Records provided:
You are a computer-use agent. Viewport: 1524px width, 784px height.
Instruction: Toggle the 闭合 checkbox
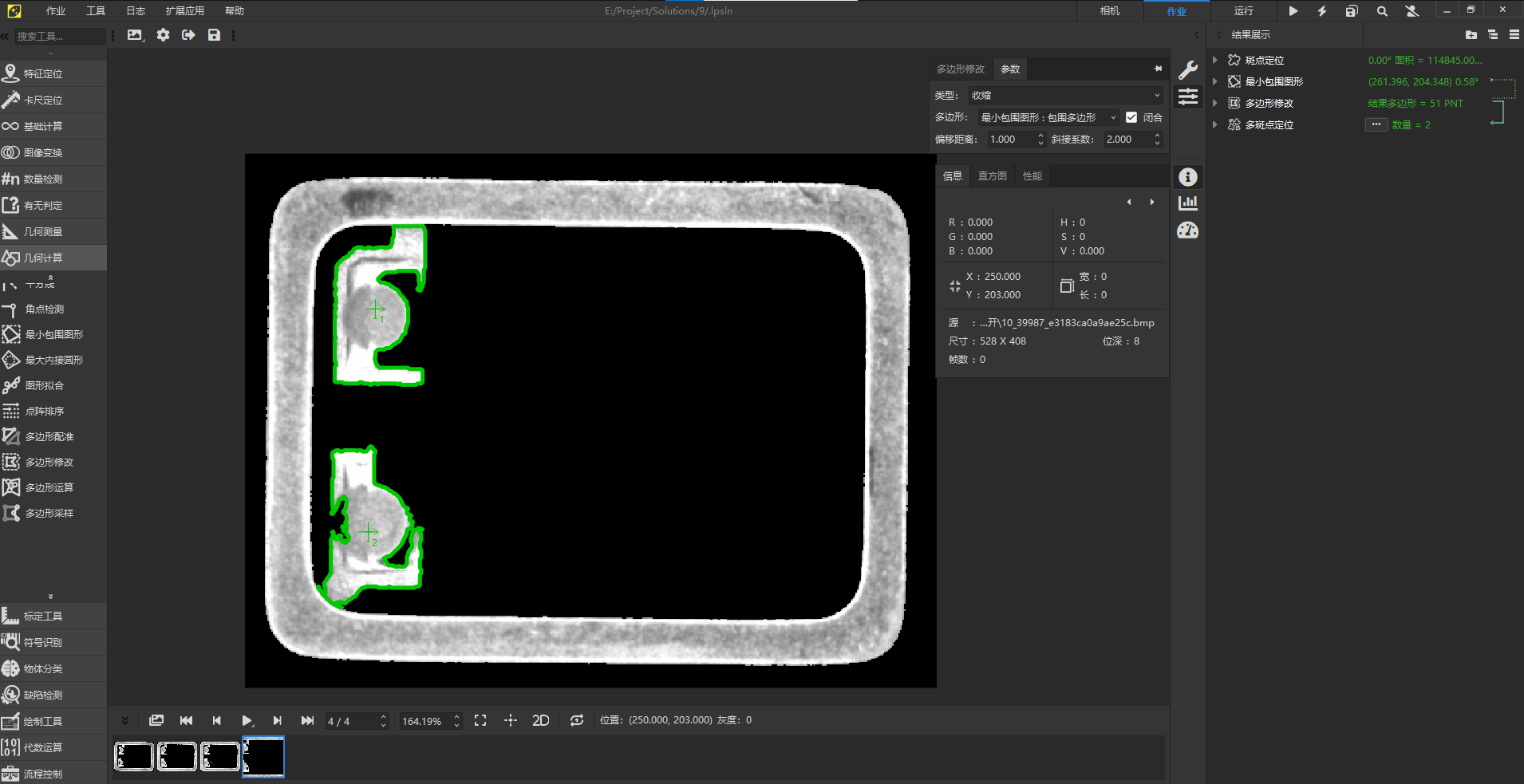(1131, 117)
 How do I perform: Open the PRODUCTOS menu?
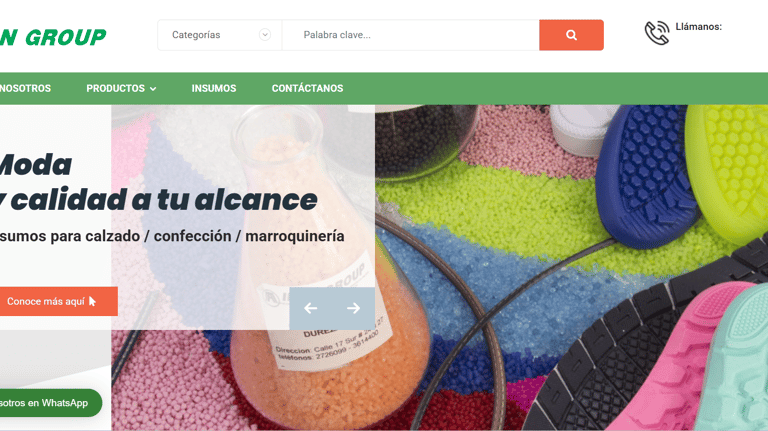[x=121, y=89]
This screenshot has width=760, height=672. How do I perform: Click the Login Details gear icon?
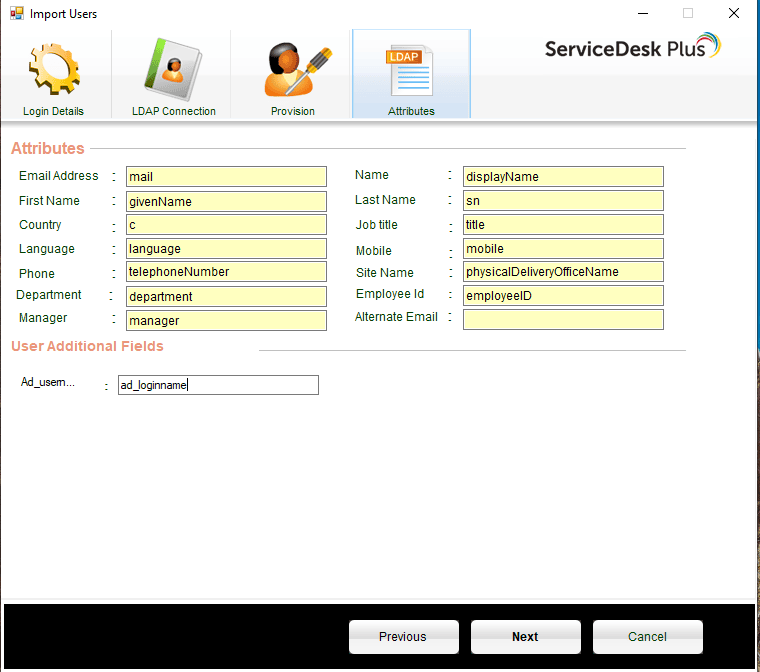[53, 70]
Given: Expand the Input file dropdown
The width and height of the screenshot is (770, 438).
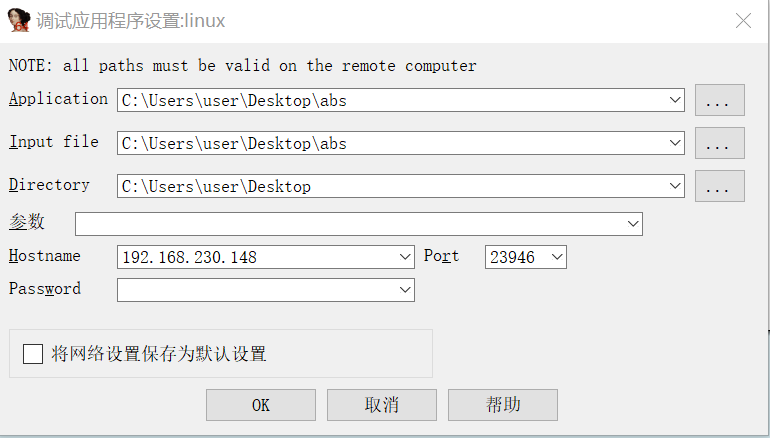Looking at the screenshot, I should coord(675,143).
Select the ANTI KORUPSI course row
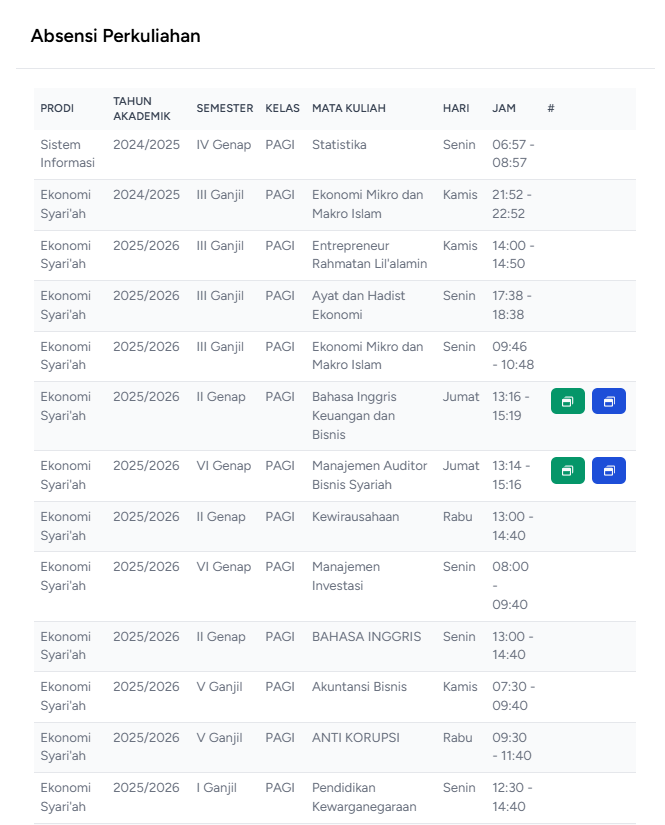 [x=335, y=747]
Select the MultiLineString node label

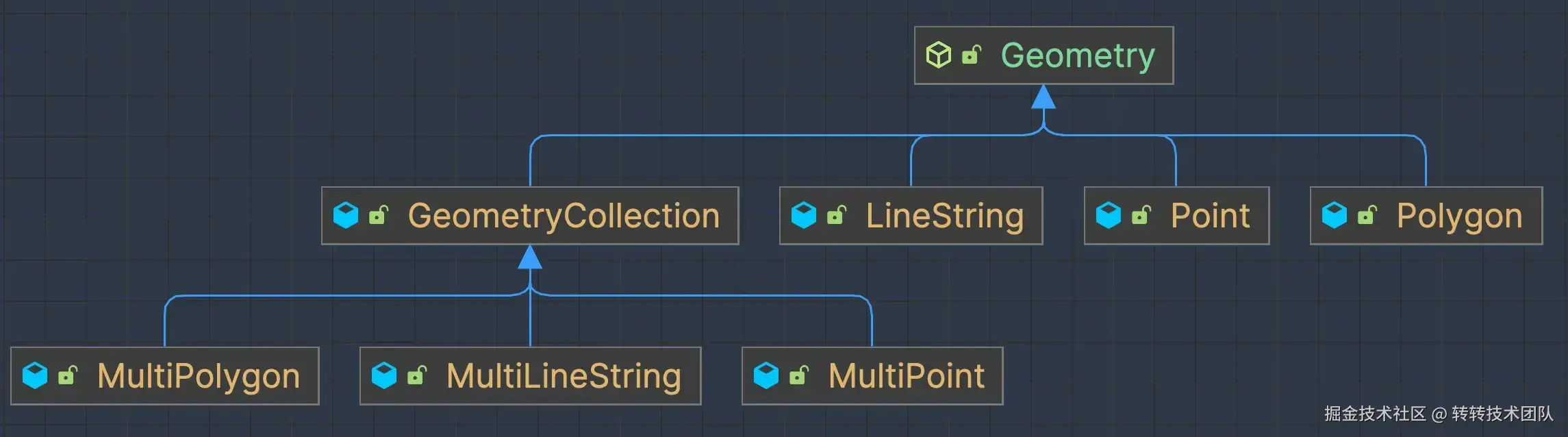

What to produce: All of the material above goes into the copy exactly as is; the pictures do not.

Response:
You are a computer-use agent. Viewport: 1524px width, 784px height.
Instruction: Toggle the 闭合 checkbox
(1131, 117)
 How do I perform: Open the PRODUCTOS menu?
[x=121, y=89]
This screenshot has width=760, height=672. How do I perform: Click the Login Details gear icon?
[53, 70]
Given: Expand the Input file dropdown
The width and height of the screenshot is (770, 438).
Looking at the screenshot, I should coord(675,143).
Select the ANTI KORUPSI course row
 [x=335, y=747]
Select the MultiLineString node label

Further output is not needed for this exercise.